The deal is believed to be worth around £100m initially but with the potential for a further funds in exchange for more equity, will likely to see the American firm take a 25 per cent stake in the club through a preferential share structure, as well as providing a boardroom shake-up with two new faces of their own.
How much Everton are actually worth has been up for discussion, but a £100m deal for 25 per cent would suggest a £400m valuation on the football club. But Forbes’ valuation puts the Blues 25th out of 30 with a value of $744m (£597m). That would be a multiple of revenue of around three.
Of the 30 clubs featured in the 2023 Forbes list, Everton have seen the biggest decline in valuation year on year, down 21 per cent on its 2022 figure. They are one of only three clubs in the top 30 to have seen a valuation decline, the others being the crisis-hit Juventus and relegated Leicester City, who recorded declines of 12 per cent and 16 per cent, respectively.

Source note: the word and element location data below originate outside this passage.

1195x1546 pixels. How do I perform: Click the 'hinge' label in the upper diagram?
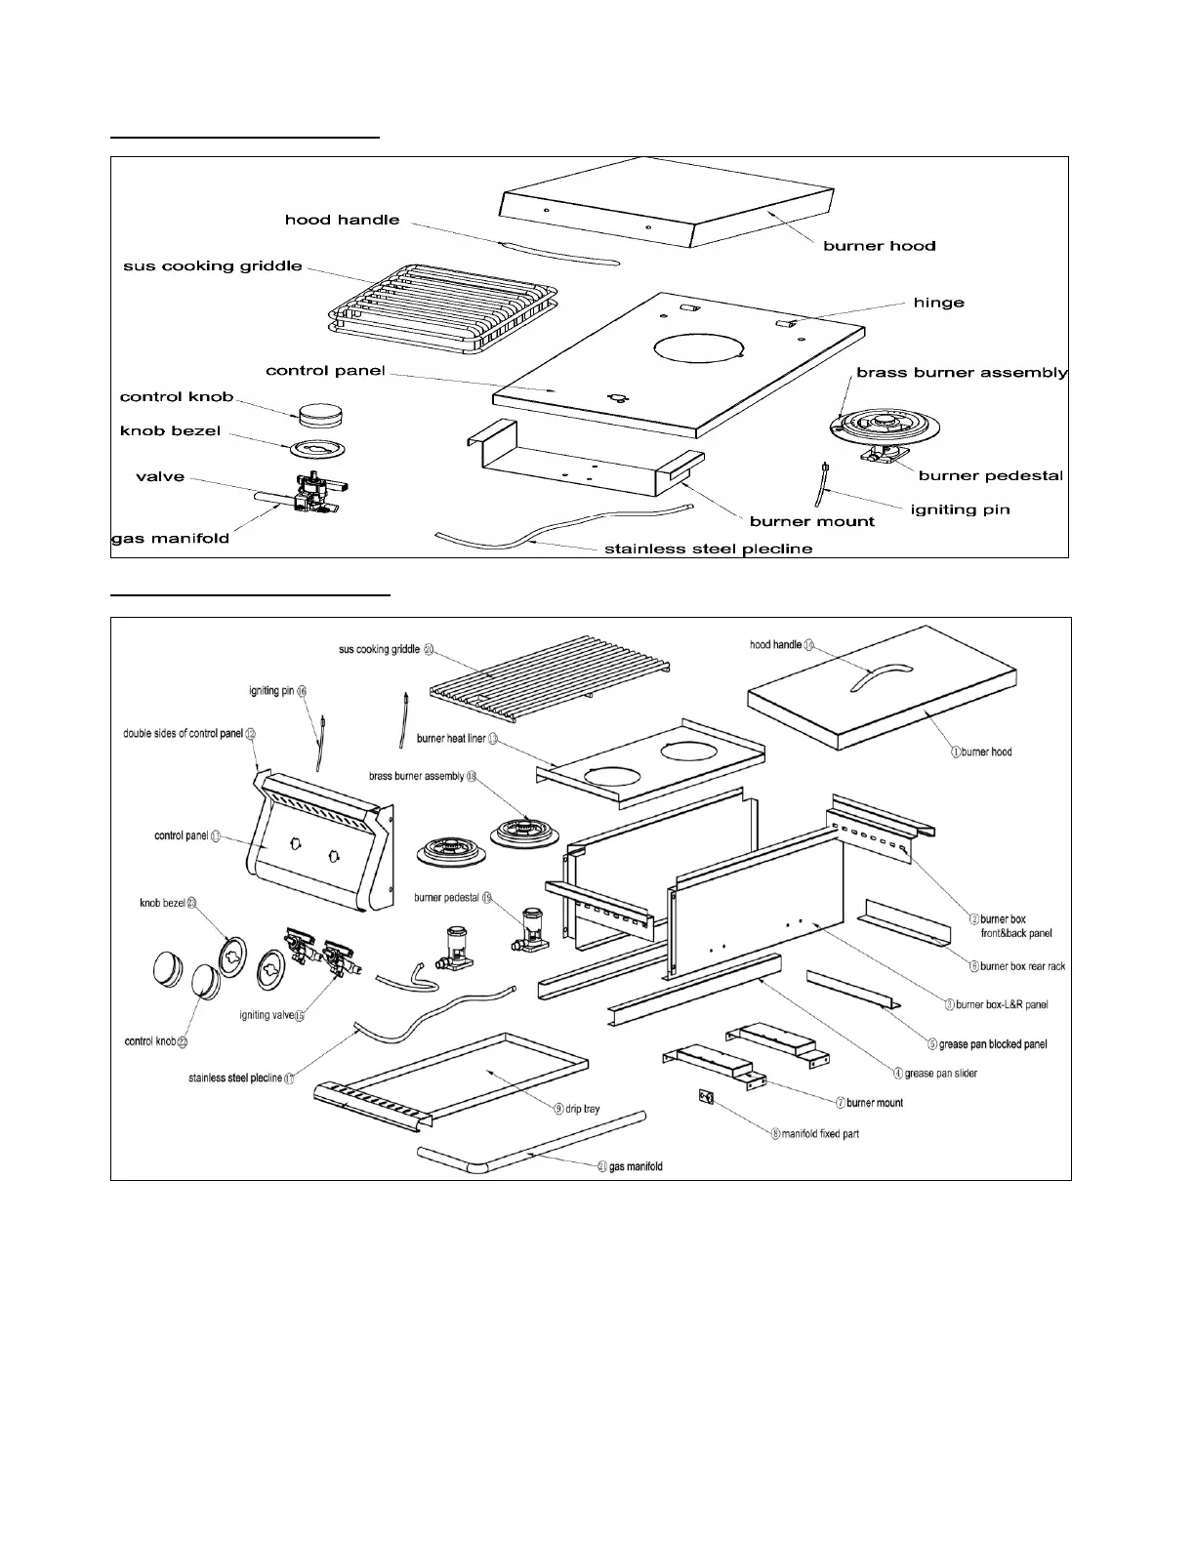tap(938, 303)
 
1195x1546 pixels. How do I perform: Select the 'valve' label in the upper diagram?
tap(159, 476)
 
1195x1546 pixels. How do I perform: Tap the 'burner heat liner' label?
tap(451, 739)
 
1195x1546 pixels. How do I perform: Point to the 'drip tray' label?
tap(583, 1109)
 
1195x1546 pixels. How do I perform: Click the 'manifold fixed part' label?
tap(820, 1134)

Aston Villa, Leicester, Newcastle United, Crystal Palace and West Ham United are the other English clubs to be ahead of Everton in the valuations, while the rising popularity of America’s MLS can be seen by the Blues being behind four MLS franchises: New York City FC, LA Galaxy, Atlanta United and LAFC.
For the methodology, Forbes calculated team values are enterprise values (equity plus net debt) and include the economics of the team’s stadium (but exclude the value of the real estate itself), based on comparable transactions. Sources included the teams’ annual reports and documents, team executives and investors, credit rating agency reports, sports bankers and the annual Deloitte Football Money League report.